Capitalism and socialism are different political, economic, and social systems in use by countries around the world. The United States is usually considered a capitalist country while Sweden is usually considered a socialist country. Sweden is not socialist, however, in the true sense of the word. A more extreme form of socialism is communism. An example of a communist country is Cuba. In truth, many countries have mixed economies. They have economic elements of both capitalism and socialism.
What is Capitalism?
Capitalism is an economic system where the means of production are owned by private individuals. Means of production refers to resources including money and other forms of capital. Under a capitalist economy, the economy runs through individuals who own and operate private companies. Decisions over the use of resources are made by the individual or individuals who own the company.
In a capitalist society, usually companies that incorporate are treated by the same laws as individuals. Corporations can sue and be sued. They can buy and sell property. They can perform many of the same actions as individuals.
Under capitalism, companies live by the profit motive. They exist to make money. All companies have owners and managers. Sometimes, especially in small businesses, the owners and managers are the same people. As the business gets larger, the owners may hire managers who may or may not have any ownership stake in the firm. In this case, the managers are called the owner's agents.

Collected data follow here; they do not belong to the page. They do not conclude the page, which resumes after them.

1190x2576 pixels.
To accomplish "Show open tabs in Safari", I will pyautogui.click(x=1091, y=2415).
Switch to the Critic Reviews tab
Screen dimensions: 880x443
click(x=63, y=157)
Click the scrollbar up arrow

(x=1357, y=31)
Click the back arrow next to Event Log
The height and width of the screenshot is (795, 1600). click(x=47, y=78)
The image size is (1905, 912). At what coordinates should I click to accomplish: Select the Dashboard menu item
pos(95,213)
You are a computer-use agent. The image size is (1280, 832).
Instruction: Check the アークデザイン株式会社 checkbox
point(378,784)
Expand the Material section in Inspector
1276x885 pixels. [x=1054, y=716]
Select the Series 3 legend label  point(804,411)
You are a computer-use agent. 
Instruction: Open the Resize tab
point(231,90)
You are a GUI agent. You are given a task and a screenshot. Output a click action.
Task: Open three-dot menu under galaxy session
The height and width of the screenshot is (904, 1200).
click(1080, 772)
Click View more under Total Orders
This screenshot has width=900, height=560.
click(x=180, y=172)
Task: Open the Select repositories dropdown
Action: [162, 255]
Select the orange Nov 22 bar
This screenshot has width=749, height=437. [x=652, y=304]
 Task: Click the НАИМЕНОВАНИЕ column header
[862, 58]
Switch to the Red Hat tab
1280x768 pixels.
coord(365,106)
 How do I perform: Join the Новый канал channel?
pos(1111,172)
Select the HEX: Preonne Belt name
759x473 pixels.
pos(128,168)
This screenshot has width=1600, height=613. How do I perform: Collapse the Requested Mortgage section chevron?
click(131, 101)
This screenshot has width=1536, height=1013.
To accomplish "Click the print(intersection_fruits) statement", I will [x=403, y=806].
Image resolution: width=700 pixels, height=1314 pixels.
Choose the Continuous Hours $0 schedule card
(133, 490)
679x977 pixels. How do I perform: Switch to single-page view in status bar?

The job of the management is more complex than just making a profit. In a capitalist society, the goal of the business firm is maximizing shareholder wealth or the price of the stock of the business firm in order to make each owner as wealthy as possible.
Under capitalism, it is the government's job to make sure there is a level playing field for privately-run companies by enforcing laws and regulations. The amount of governing laws and regulations in a particular industry generally depends on the potential for abuse in that industry.
A capitalist system is also called a free market economy or free enterprise.
What is Socialism?
Socialism is an economic system where the means of production, such as money and other forms of capital, are owned by the state or public. Under a socialist system, everyone works for wealth that is, in turn, distributed to everyone. Under capitalism, you work for your own wealth. A socialist economic system operates on the premise that what is good for one is good for all. Everyone works for their own good and the good of everyone else. The government decides how wealth is distributed among the people.
In a socialist economy, there is no market as such. The government provides for the people. The taxes are usually higher than in a capitalist system. There may be government-run health care and a complete system of government-operated education. It is a misconception that people do not pay for these services. They do pay for them through higher taxes. Socialist systems emphasize equal distribution of wealth among the people.
The Pros of Capitalism and Socialism
The pros and cons of capitalism versus socialism have been debated for hundreds of years and there is a lot of misinformation out there. Capitalism increases the opportunities in the marketplace for personal economic growth. It increases opportunities for entrepreneurs to increase their personal wealth and for societies to grow as well. Hard work is rewarded under a capitalist economy.
In a capitalist economy, consumers can work toward riches and financial freedom. A competitive market results from capitalism and consumers are presented with a wide array of products and services to choose from. Consumers and companies regulate the free market. This is often seen as one of the strengths of a capitalist society.
Socialism seeks to promote equality among people by providing them with many of the same social benefits. Examples of benefits that individuals in a socialist society are provided are educational, health care, and care for the elderly and the vulnerable. Socialism means paying for things without necessarily expecting a financial return, just for the greater good. One of the pros of socialism is that it seems to be a way of achieving slow, but peaceful, progress. That is, at least, a goal of socialism.
The Cons of Capitalism and Socialism
Capitalist economies are money-driven without much regard for people unless they are owners or shareholders of business firms. In a capitalist economy, there is fierce competition and, perhaps, unfair competition. There is a tendency, in capitalist economies, for big companies to get bigger and for monopolistic behavior to occur. Unfair labor practices may occur since companies are driven by the profit motive. Since capitalism requires continual growth, environmental damage may occur as the resources of the earth are depleted. Some say capitalism makes the rich richer.
Socialism is economically inefficient as it does not reward entrepreneurs. Instead of rewarding entrepreneurs for creating wealth, it punishes them by making them pay higher taxes. Socialism can actually lower the living standards of all by not rewarding work and by making public assistance available to more than the neediest.
Many countries have mixed economic system with elements of both capitalism and socialism. In the U.S., predominantly a capitalist system, there are still social programs such as social security and Medicare. In many socialist countries, there are private business firms.